Task description —
In the records below, find the line containing "How do I perform: Click" and retype it and every line after it exactly, adding nothing.

Exercise inputs —
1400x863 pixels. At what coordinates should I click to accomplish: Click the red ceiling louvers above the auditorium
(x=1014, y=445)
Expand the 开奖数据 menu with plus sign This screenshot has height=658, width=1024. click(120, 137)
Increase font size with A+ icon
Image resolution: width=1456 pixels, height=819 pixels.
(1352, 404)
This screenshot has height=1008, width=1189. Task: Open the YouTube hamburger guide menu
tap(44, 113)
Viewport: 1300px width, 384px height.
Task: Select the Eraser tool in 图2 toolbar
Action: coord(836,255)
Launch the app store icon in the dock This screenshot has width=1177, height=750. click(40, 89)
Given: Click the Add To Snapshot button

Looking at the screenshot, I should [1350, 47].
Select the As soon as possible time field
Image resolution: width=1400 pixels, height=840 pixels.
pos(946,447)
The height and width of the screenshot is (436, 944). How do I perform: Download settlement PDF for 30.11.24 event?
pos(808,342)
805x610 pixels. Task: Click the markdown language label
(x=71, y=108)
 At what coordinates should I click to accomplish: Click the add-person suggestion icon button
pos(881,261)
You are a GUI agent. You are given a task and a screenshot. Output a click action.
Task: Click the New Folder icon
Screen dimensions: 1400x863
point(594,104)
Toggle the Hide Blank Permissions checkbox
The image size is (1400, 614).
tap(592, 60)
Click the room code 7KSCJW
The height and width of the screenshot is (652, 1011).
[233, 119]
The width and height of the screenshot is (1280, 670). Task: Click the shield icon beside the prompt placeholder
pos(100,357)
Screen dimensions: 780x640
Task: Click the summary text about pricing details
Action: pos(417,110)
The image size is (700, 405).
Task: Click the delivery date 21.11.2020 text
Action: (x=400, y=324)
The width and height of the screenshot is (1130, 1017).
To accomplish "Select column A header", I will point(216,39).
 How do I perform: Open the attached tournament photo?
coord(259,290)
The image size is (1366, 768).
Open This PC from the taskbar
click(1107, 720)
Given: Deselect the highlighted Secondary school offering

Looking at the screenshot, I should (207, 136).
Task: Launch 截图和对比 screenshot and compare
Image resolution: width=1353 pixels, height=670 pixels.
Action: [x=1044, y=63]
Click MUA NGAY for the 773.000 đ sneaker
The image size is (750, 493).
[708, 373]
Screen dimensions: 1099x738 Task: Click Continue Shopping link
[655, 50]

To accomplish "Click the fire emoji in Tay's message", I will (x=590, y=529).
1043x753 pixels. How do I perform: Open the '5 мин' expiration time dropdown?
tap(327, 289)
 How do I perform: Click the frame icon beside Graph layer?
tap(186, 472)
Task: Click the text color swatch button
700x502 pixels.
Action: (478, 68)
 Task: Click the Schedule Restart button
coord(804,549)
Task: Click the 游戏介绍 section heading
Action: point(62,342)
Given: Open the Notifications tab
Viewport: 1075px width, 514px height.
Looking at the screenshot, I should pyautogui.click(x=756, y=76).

Exercise solution —
 How do I perform: Click the frame icon beside Graph layer?
tap(186, 472)
Task: Click the text color swatch button
700x502 pixels.
Action: (478, 68)
 Task: Click the Schedule Restart button
coord(804,549)
Task: Click the 游戏介绍 section heading
Action: point(62,342)
Given: Open the Notifications tab
Viewport: 1075px width, 514px height.
Looking at the screenshot, I should pyautogui.click(x=756, y=76).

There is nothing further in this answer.